● **TASK STATEMENT**
Could you give the data from the line with "This screenshot has height=602, width=1024." to the line with "coord(52,90)", both included, as a Markdown table with the columns No. and Line, skipping blank lines? Leave the pictures out of your answer.

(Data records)
<<<<

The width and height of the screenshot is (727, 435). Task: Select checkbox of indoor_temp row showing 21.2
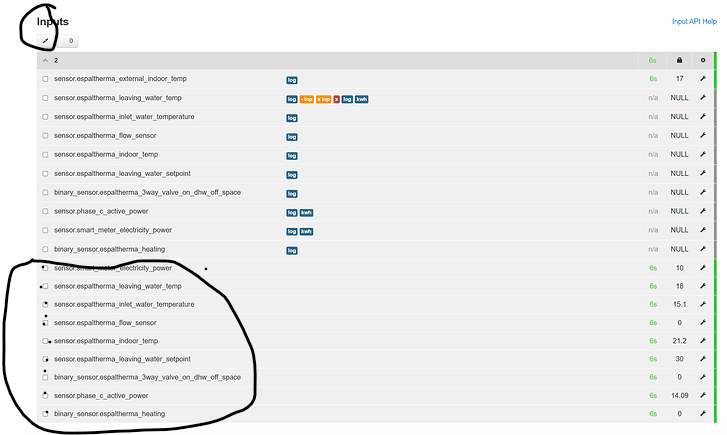[45, 341]
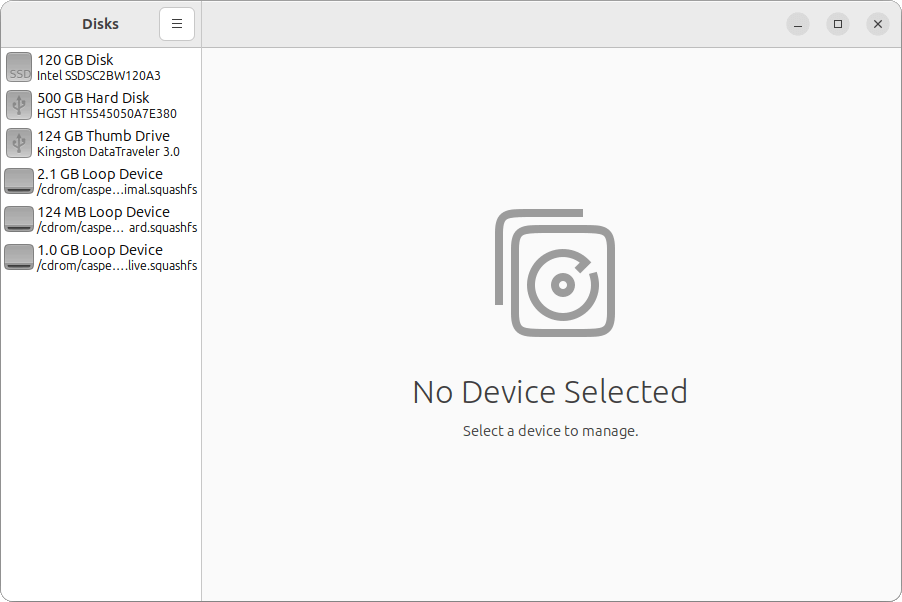The width and height of the screenshot is (902, 602).
Task: Minimize the Disks window
Action: (798, 24)
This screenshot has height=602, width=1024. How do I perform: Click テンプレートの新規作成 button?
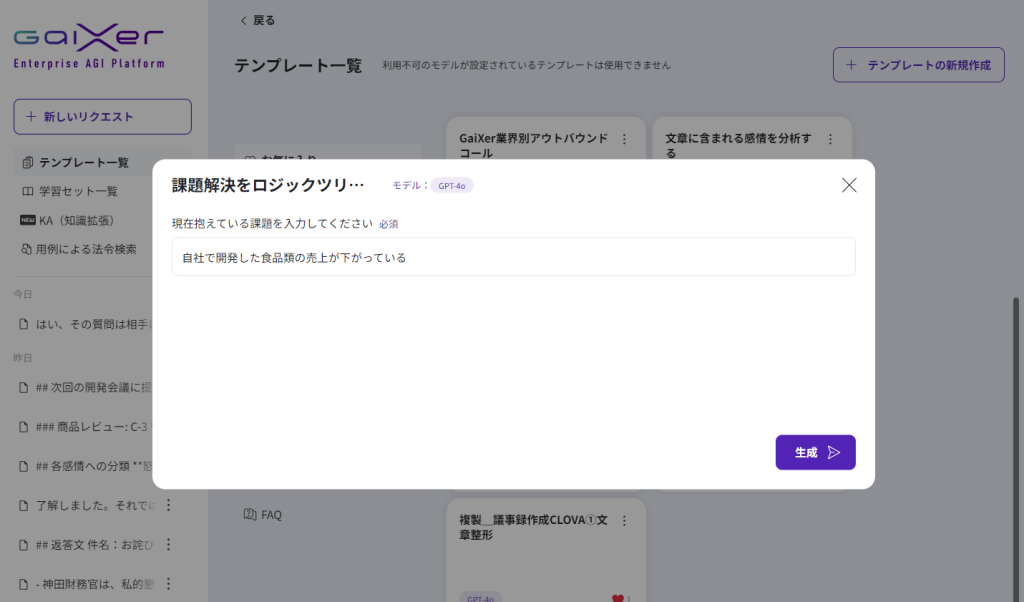918,65
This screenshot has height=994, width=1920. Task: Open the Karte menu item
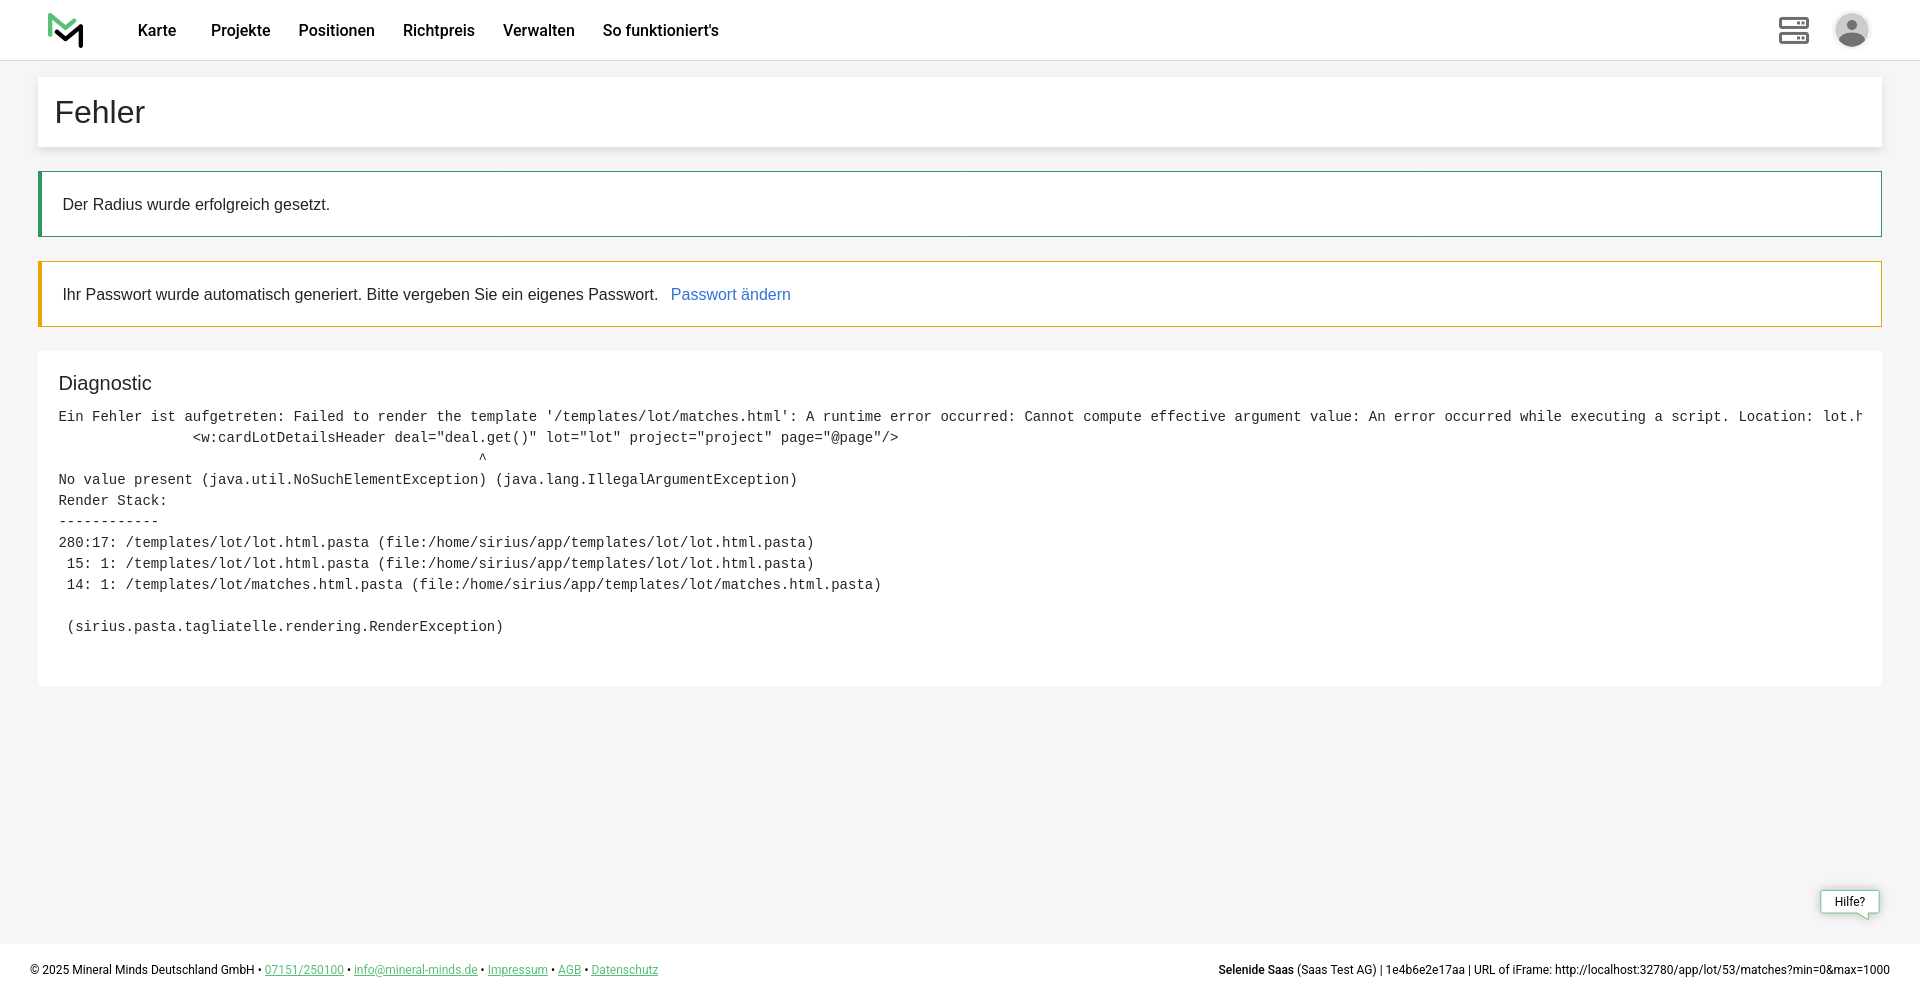157,31
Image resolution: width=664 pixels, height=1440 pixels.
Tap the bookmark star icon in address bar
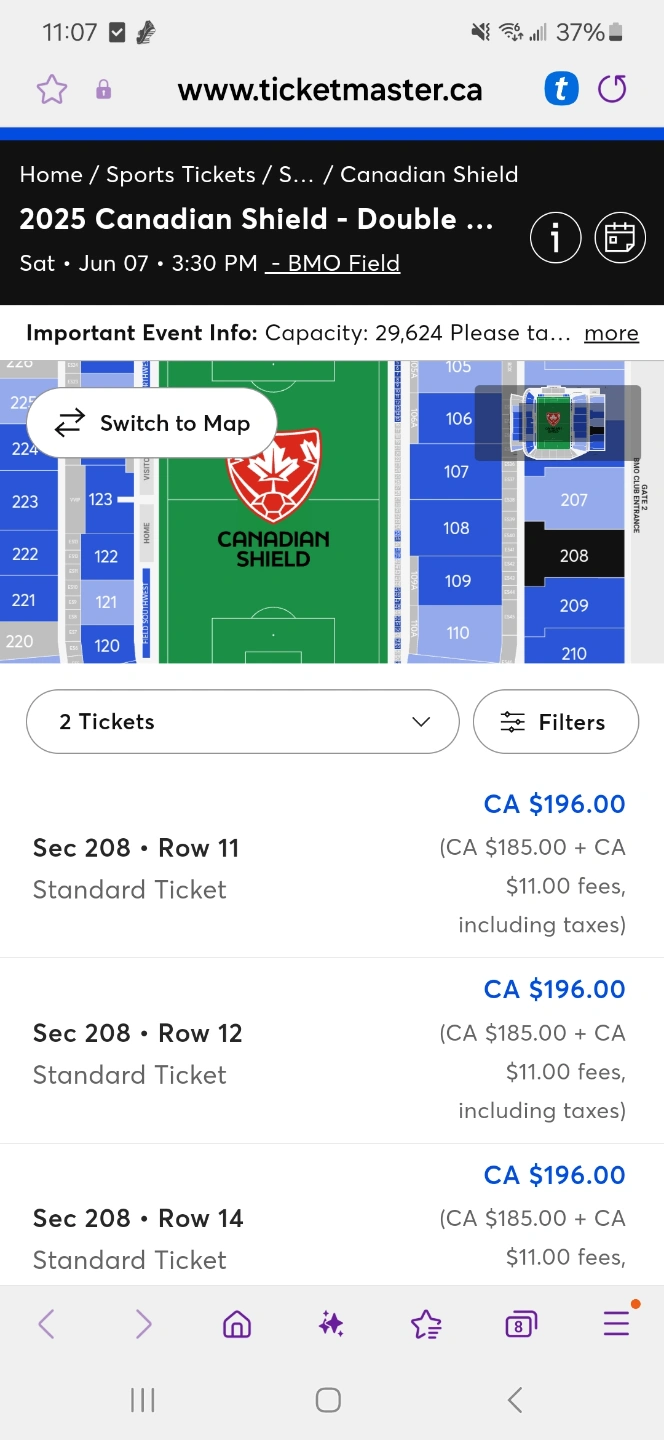coord(52,90)

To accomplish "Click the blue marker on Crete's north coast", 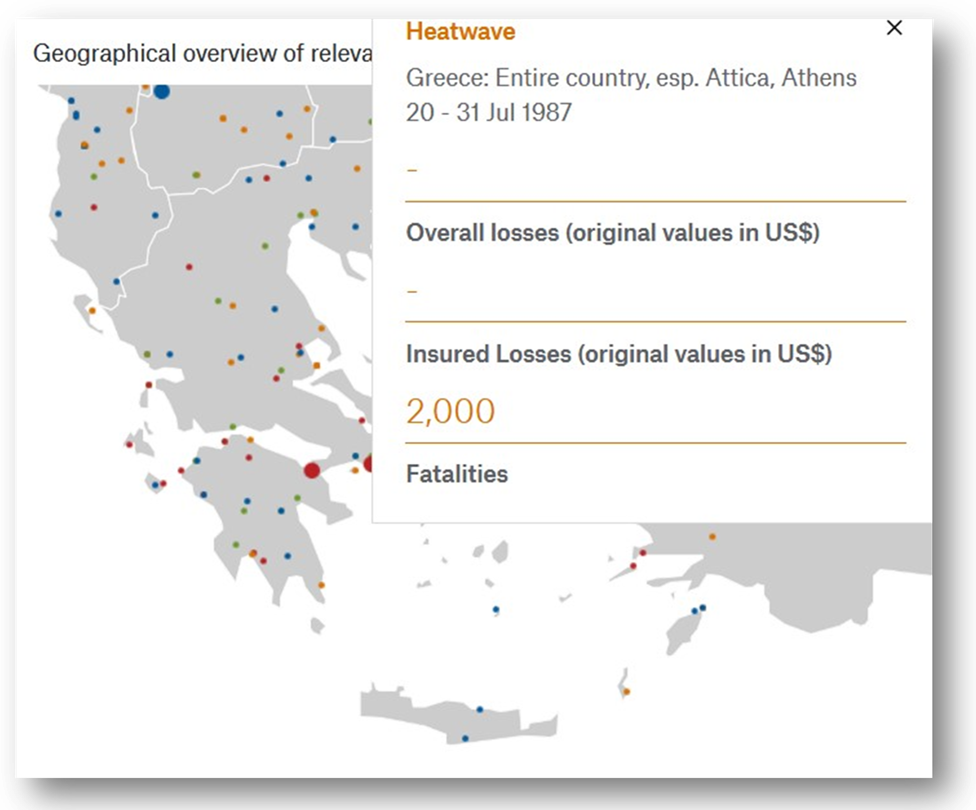I will pos(480,710).
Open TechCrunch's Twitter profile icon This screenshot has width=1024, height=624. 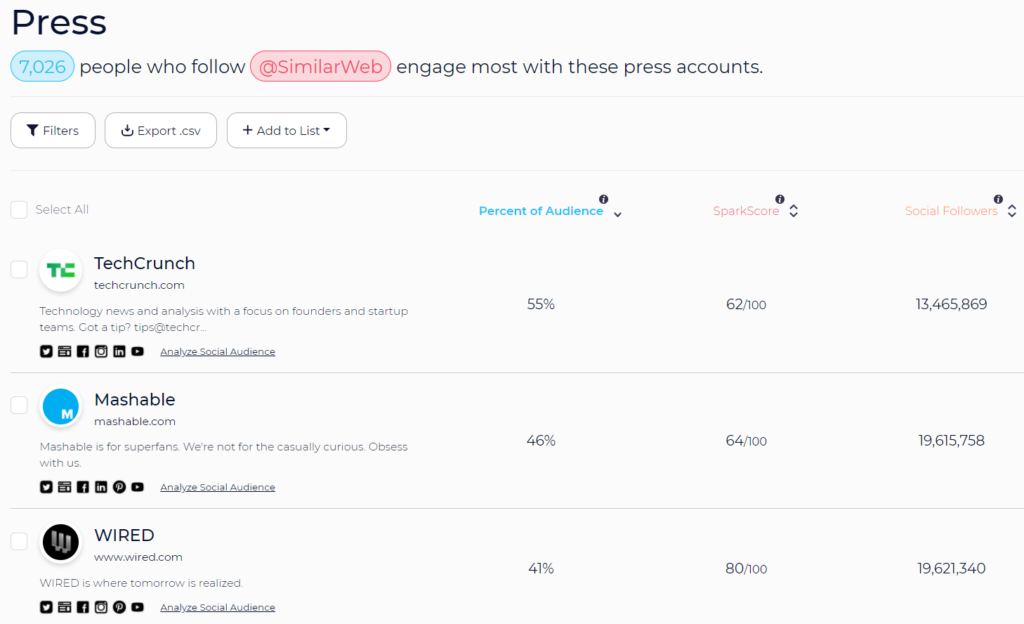[x=46, y=351]
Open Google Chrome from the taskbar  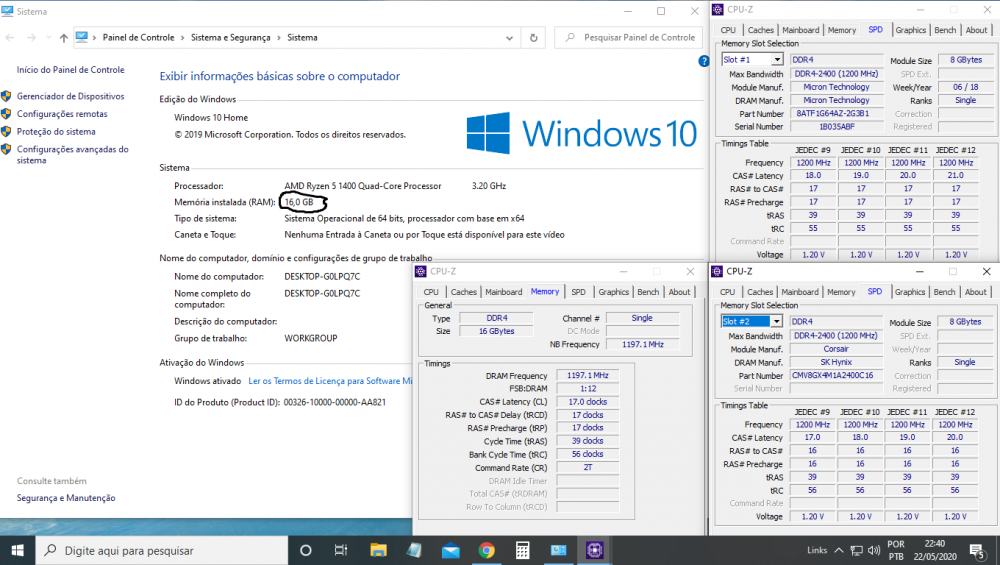tap(486, 550)
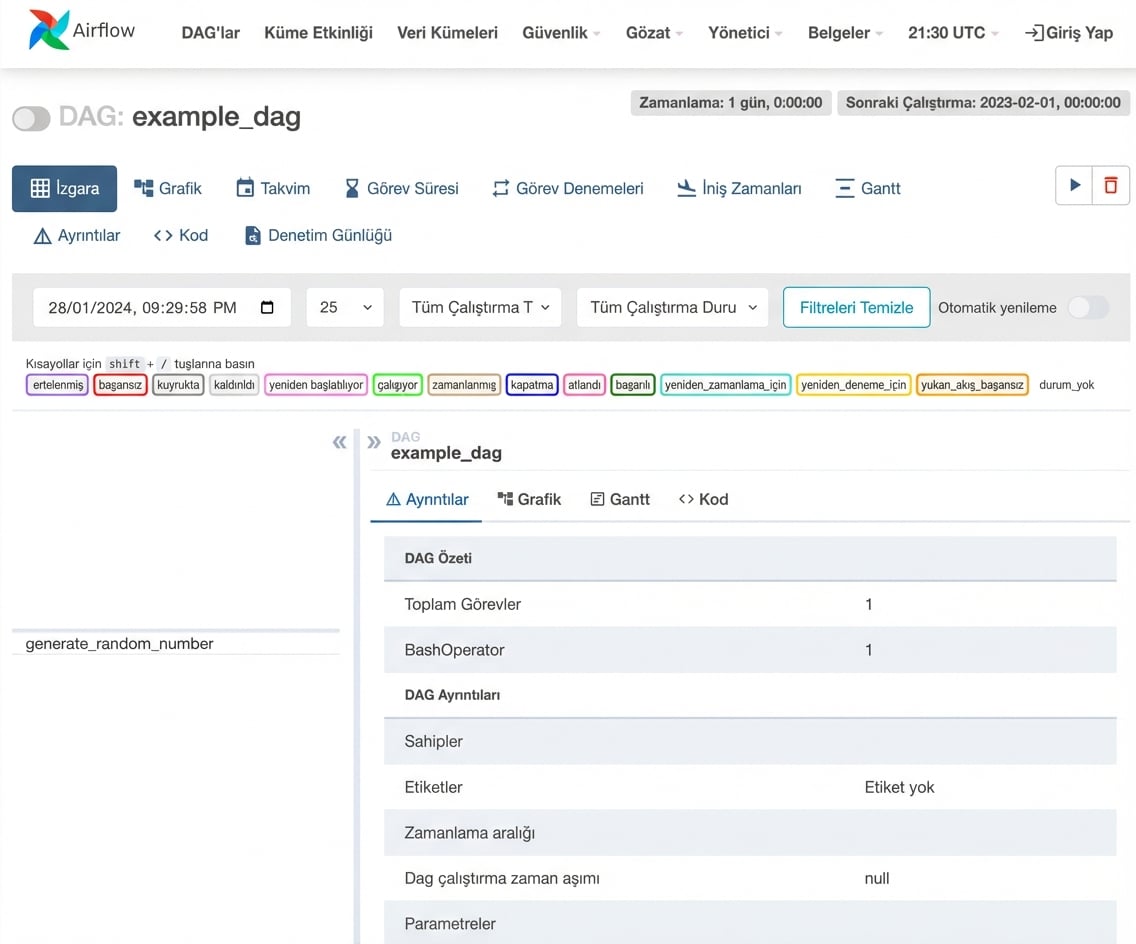Expand details panel with double right chevron

coord(374,442)
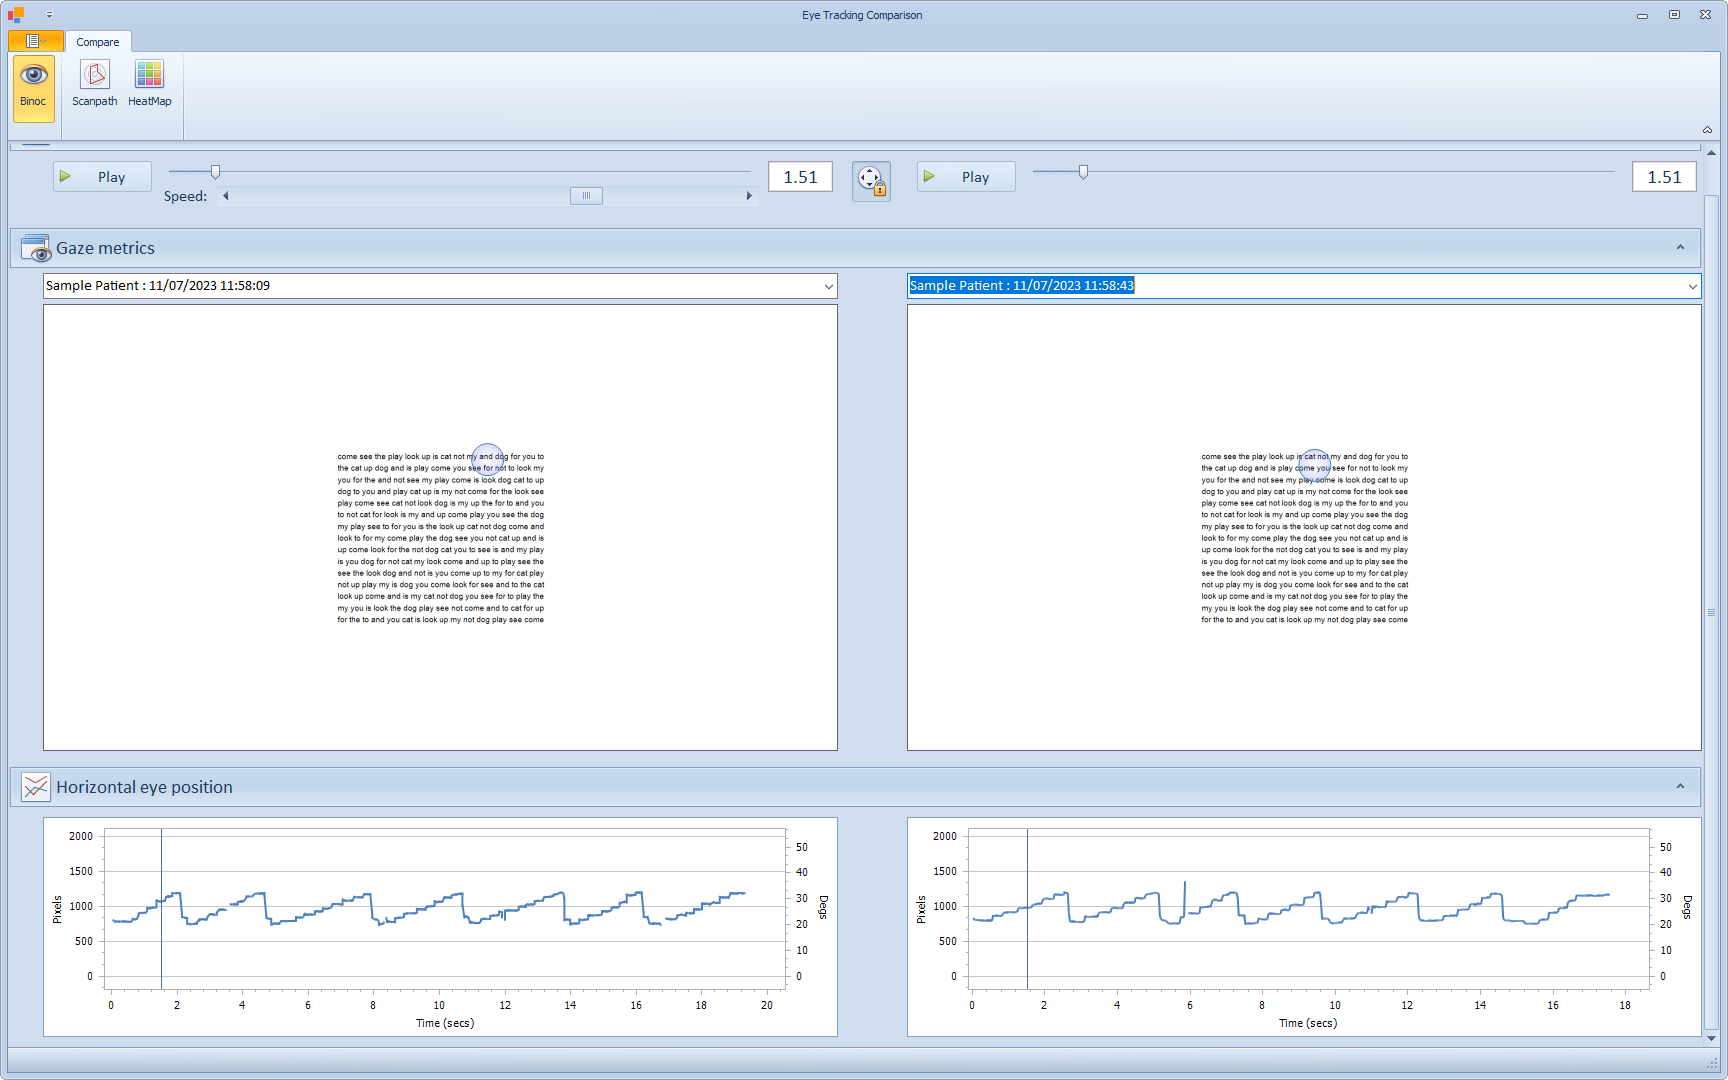Select the Scanpath view icon
This screenshot has width=1728, height=1080.
coord(95,84)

>>>>

● **ANSWER FOR THE TASK**
| No. | Line |
|---|---|
| 1 | This screenshot has height=602, width=1024. How do I perform: Click テンプレートの新規作成 button? |
| 2 | 918,65 |
| 3 | This screenshot has height=994, width=1920. Task: Open the Karte menu item |
| 4 | 157,31 |
| 5 | Image resolution: width=664 pixels, height=1440 pixels. |
| 6 | Tap the bookmark star icon in address bar |
| 7 | coord(52,90) |